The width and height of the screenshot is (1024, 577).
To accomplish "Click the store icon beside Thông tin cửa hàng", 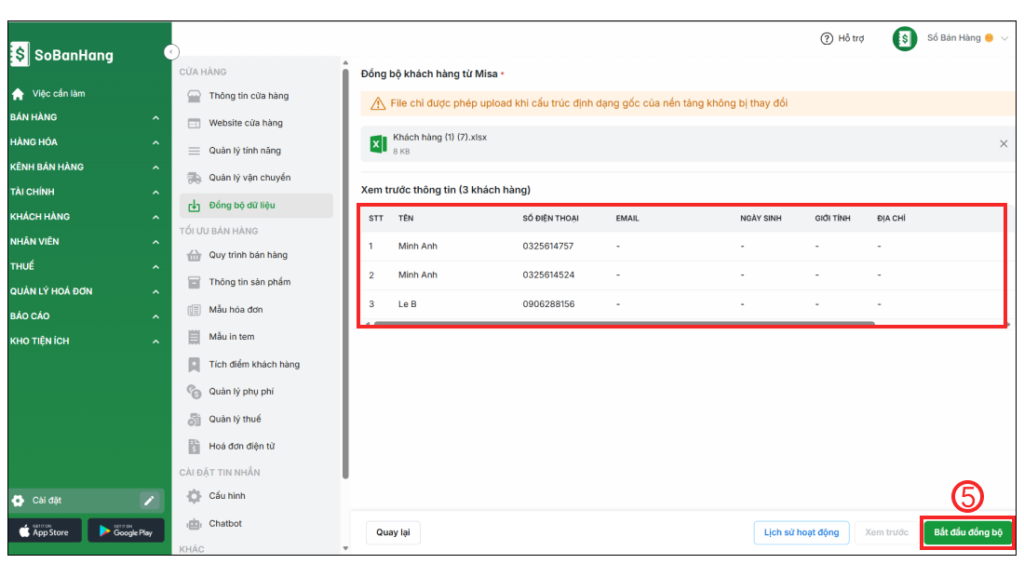I will (194, 96).
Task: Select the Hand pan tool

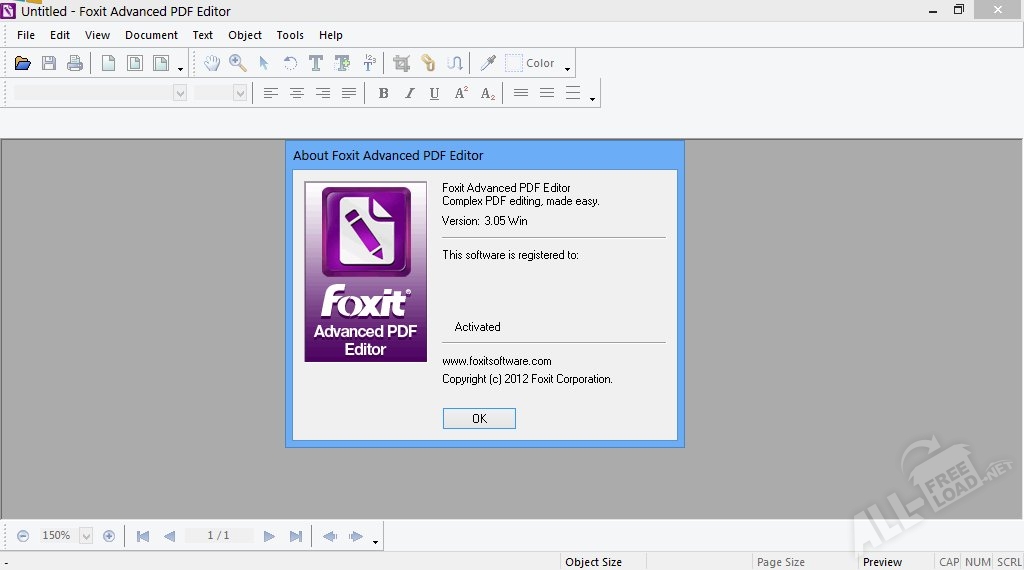Action: pyautogui.click(x=212, y=63)
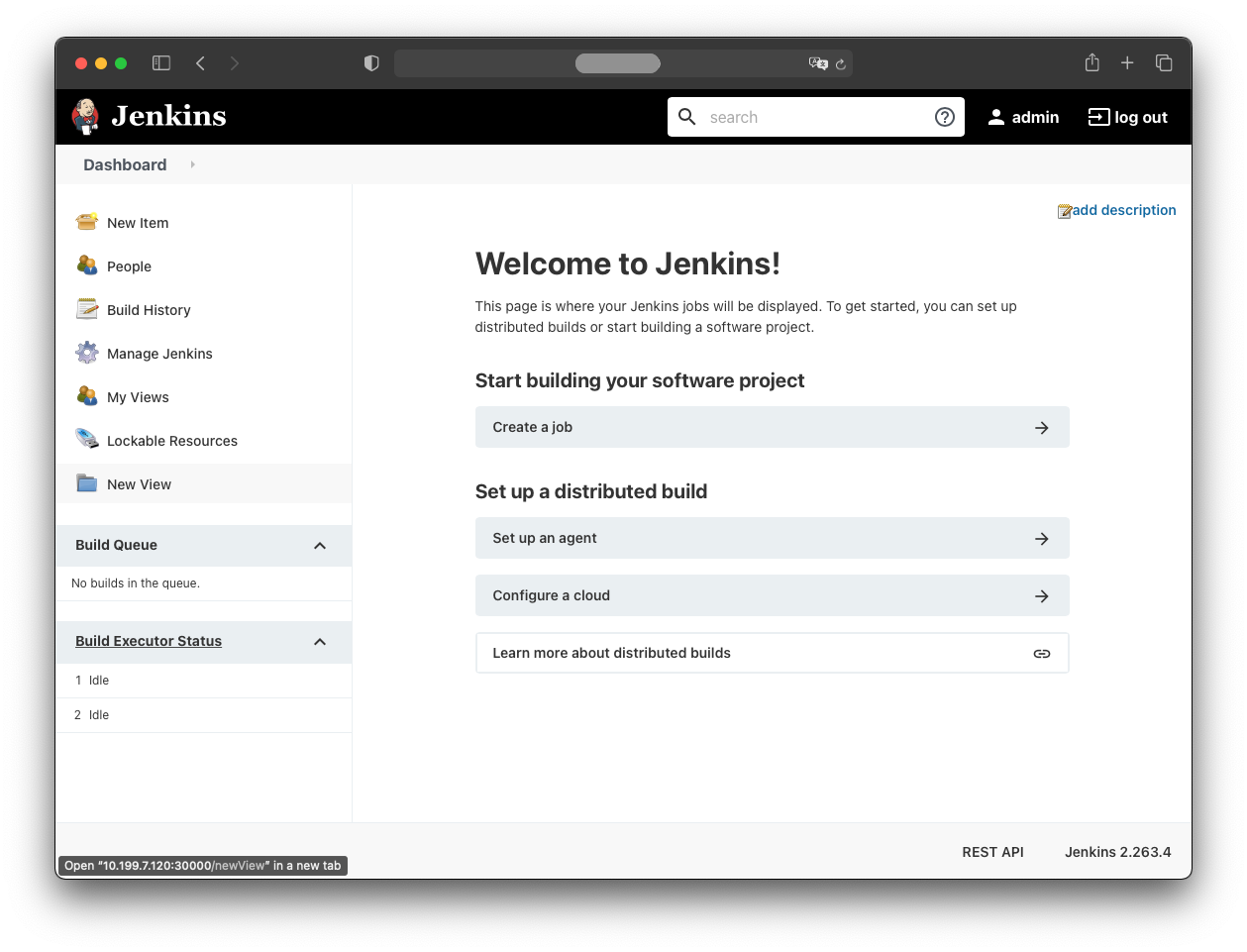Image resolution: width=1247 pixels, height=952 pixels.
Task: Open Build History from the sidebar
Action: pos(149,309)
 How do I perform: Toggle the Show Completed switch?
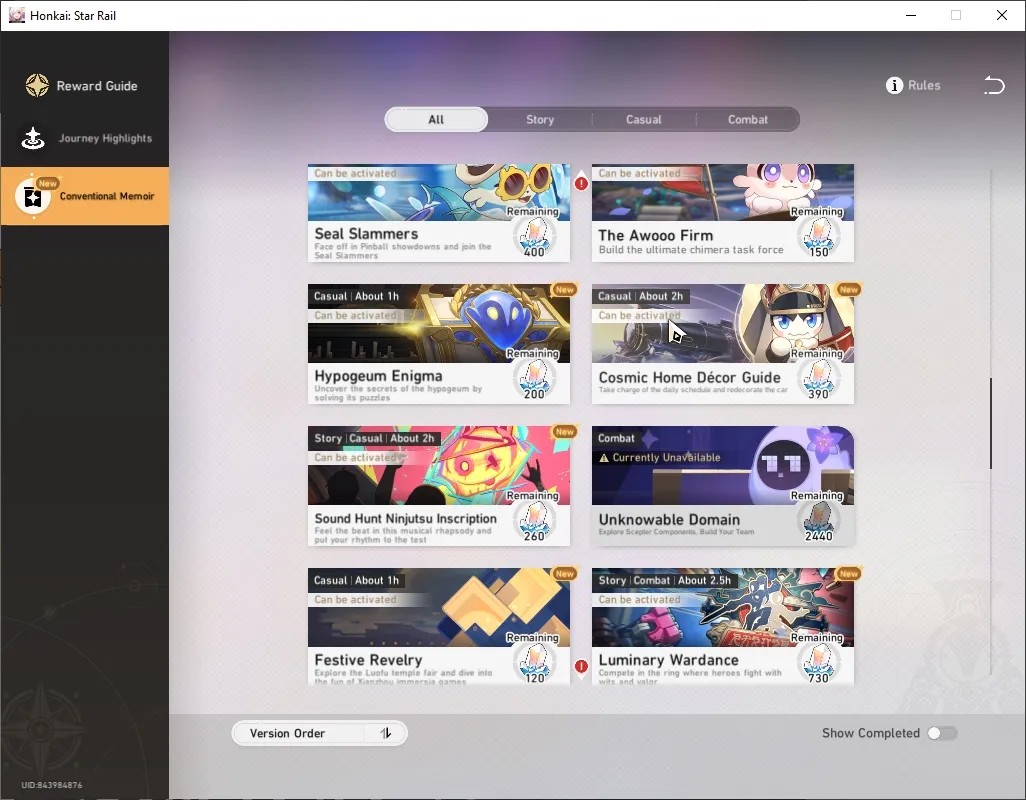point(942,733)
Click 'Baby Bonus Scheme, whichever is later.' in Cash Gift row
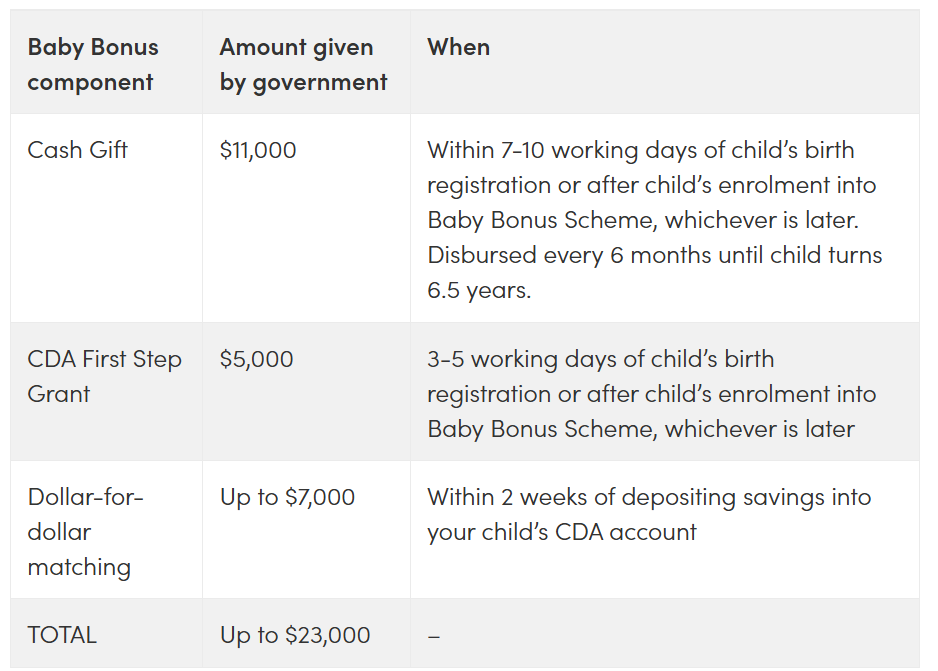The height and width of the screenshot is (671, 938). coord(643,220)

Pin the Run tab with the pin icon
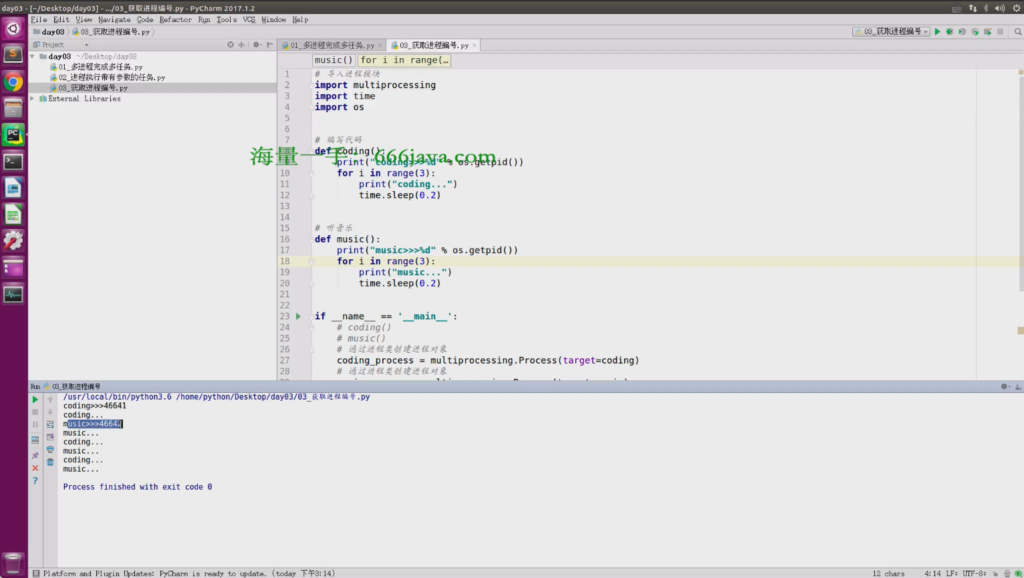[35, 455]
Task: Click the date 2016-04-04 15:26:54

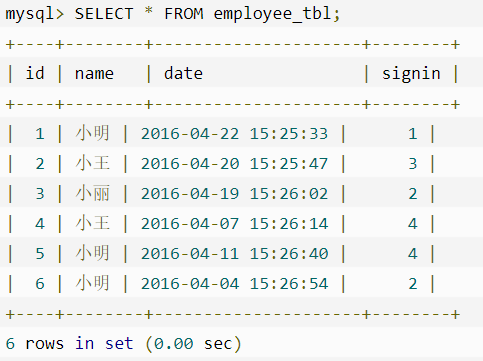Action: point(234,284)
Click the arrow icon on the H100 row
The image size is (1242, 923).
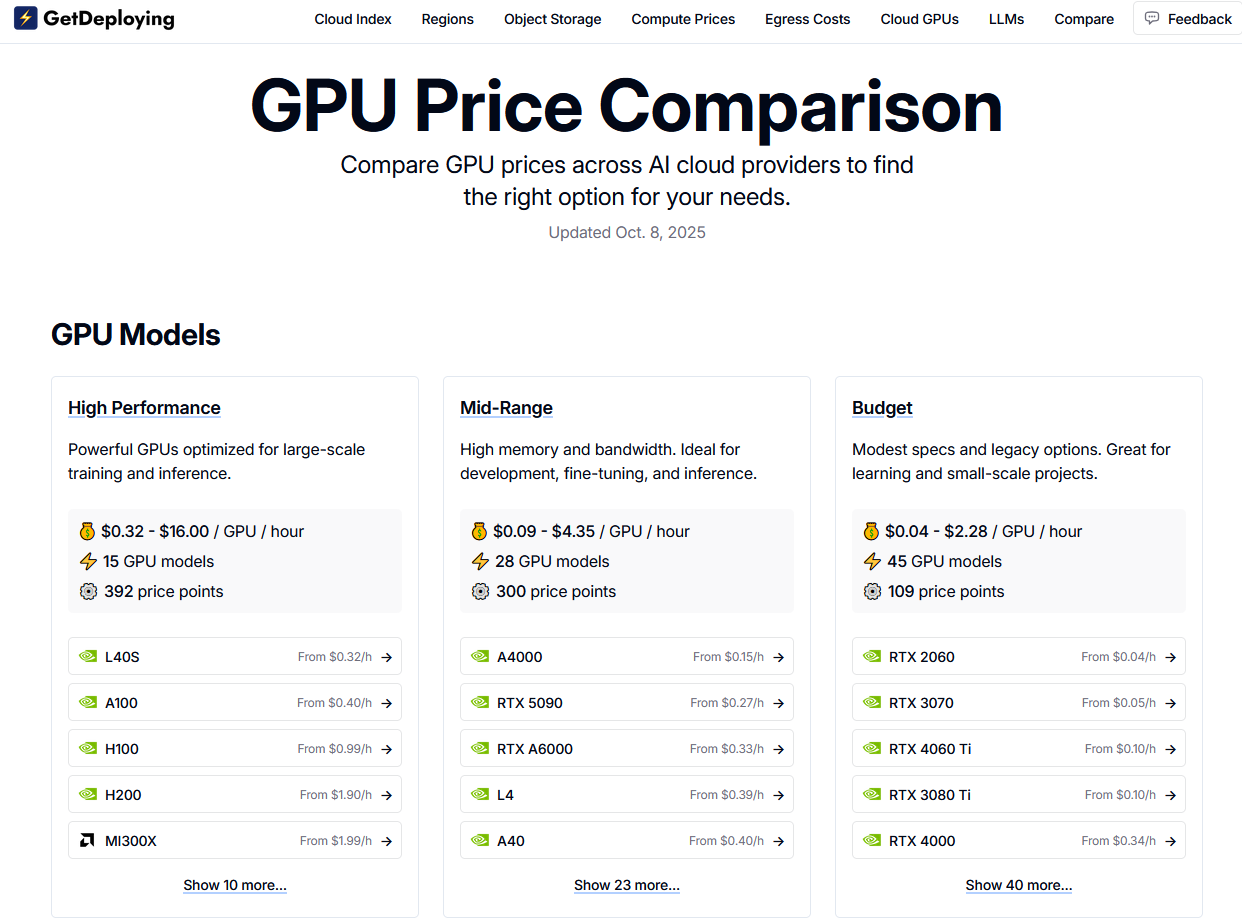pyautogui.click(x=386, y=749)
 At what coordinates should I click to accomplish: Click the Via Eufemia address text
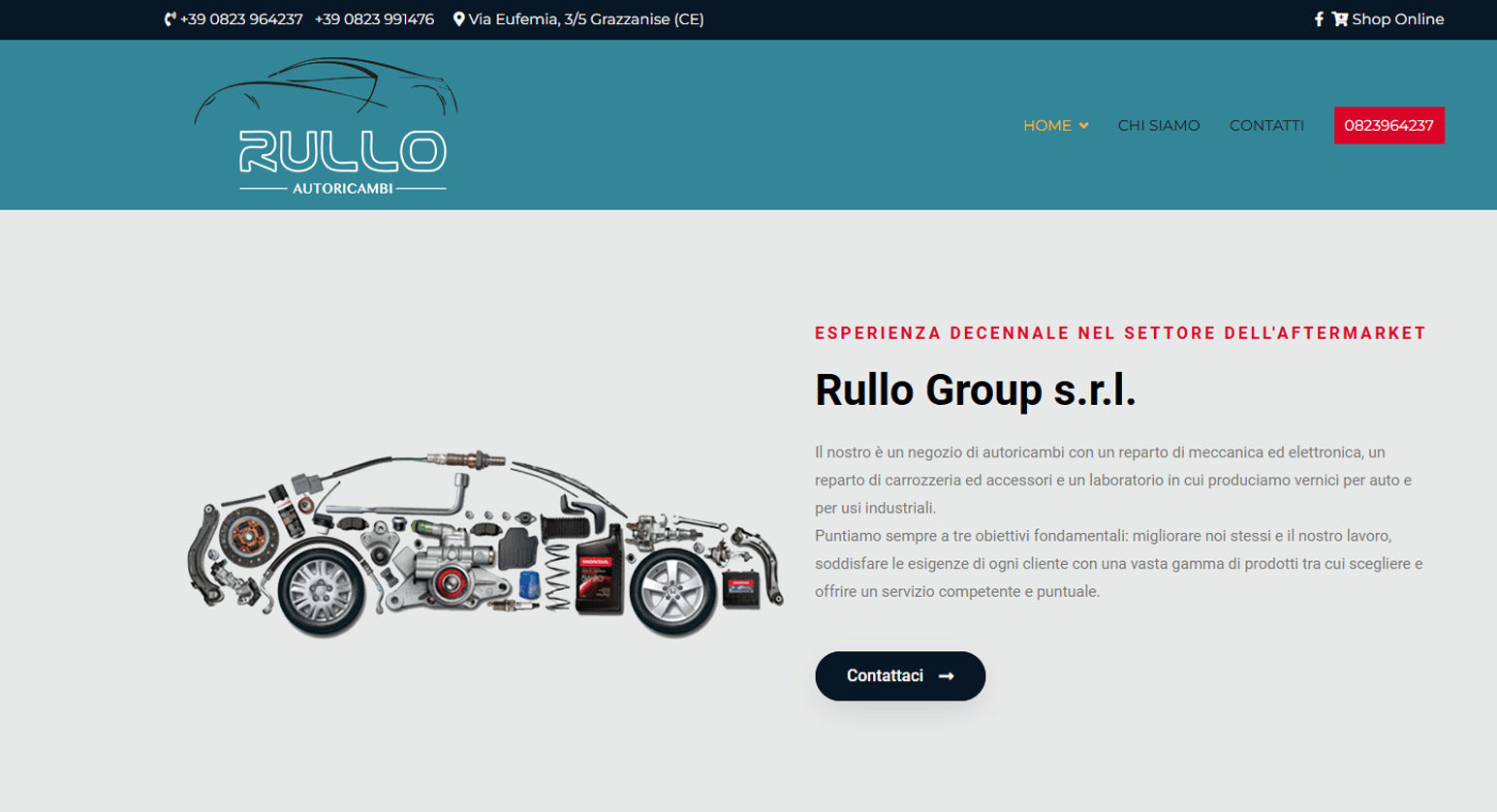[585, 19]
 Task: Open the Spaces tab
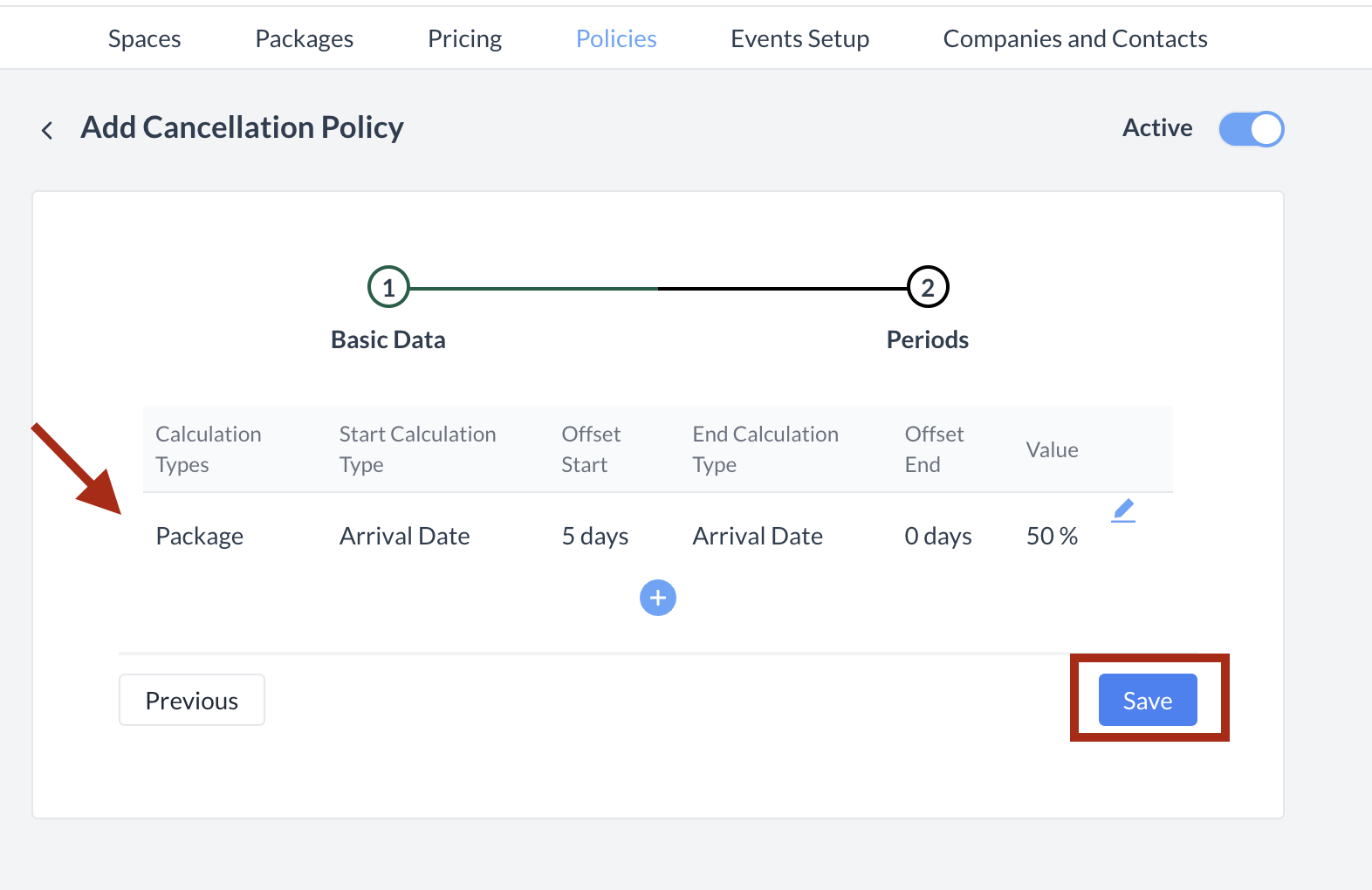pyautogui.click(x=145, y=39)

+---+

Task item: Beginning with the line that contains "The image size is (1242, 923).", print exactly every line through the end of the records, both included. Omit the pictures.

Answer below:
The image size is (1242, 923).
pyautogui.click(x=386, y=749)
 At what coordinates should I click to accomplish: Click the Via Eufemia address text
[585, 19]
 Task: Open the Spaces tab
pyautogui.click(x=145, y=39)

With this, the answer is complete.